Tara Calishain

I dream in data flows

Concept Lensing

Being uneducated (I rock a GED) makes me constantly aware that my knowledge is extremely limited. This has shaped much of my search thinking. When I approach a certain kind of search problem I assume there is some kind of higher education classification system I’m completely unfamiliar with and some kind of professional vocabulary I do not know. At the same time I DO know that using specialized vocabulary or classification systems in my query will get me better search results.

So I’m back to that wonderful chewy question: how do I ask for what I don’t know? with the followup: how do I ask for it in the most meaningful, revealing way? Thanks to the Stract API and ChatGPT’s API I was able to make a tool that tests what I call “concept lensing” as applied to general topic searches that are difficult to perform on general Web search engines, especially when you don’t have the knowledge background to construct detailed queries.

For example, say you’re interested in public health, but that’s a HUGE topic. You have to have specific lenses to examine it through in order to break Web search results down into meaningful, useful groups. You may have a medical background with little understanding of public policy, or vice-versa — somewhere there’s a knowledge gap when you try to search. Perhaps you come across an article called “Air pollution high at US public schools with kids from marginalized groups.” You want to research the topic of public health through concepts relevant to that article, but you don’t have the understanding to easily get the concepts out and put them in a search.

But ChatGPT, as a reference bot stuffed with knowledge, can easily extract relevant concepts from an article.

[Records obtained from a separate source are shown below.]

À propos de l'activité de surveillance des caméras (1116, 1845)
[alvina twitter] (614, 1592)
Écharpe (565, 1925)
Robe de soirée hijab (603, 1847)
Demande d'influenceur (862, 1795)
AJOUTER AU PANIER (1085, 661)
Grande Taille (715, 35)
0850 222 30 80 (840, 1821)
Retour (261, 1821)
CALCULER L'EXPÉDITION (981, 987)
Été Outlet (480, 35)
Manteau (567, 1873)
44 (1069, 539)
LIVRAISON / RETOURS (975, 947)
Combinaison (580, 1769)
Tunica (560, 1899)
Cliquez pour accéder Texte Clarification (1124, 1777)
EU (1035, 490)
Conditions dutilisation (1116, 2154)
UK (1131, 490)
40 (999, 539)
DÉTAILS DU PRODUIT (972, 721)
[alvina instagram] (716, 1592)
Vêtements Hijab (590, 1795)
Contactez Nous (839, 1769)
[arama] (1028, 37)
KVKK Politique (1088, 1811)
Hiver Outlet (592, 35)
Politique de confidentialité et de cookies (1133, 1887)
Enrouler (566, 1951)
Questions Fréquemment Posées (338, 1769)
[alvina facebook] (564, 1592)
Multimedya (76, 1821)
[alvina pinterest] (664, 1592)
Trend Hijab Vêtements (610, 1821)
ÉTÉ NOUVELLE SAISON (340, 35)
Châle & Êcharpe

And you’re not asking it to apply any context or generate any new information, just intelligently-summarize text. Once the concepts have been extracted from a block of text, each one is applied as a contextual lens to a Stract API query that includes the original topic (in this case public health) and the concept lens. After all concepts are searched, the results are combined, filtered for duplicates, and presented.

So text from an article called “Air pollution high at US public schools with kids from marginalized groups”

Turns into a set of concepts:

pollutants, students of color, poverty, schools, NASA, Health and Air Quality, GeoHealth, particulate matter, nitrogen dioxide, respiratory conditions

Which, when added to the general topic of “public health” and filtered for duplicates, turns into 168 topic-focused results via Stract.

Using this tool, you are using AI to help you build meaningful general search queries, but in a way that’s completely transparent and doesn’t give the AI much room to make stuff up.

I guess the next step will be to see if further analyzing the Stract results for additional concept data is useful.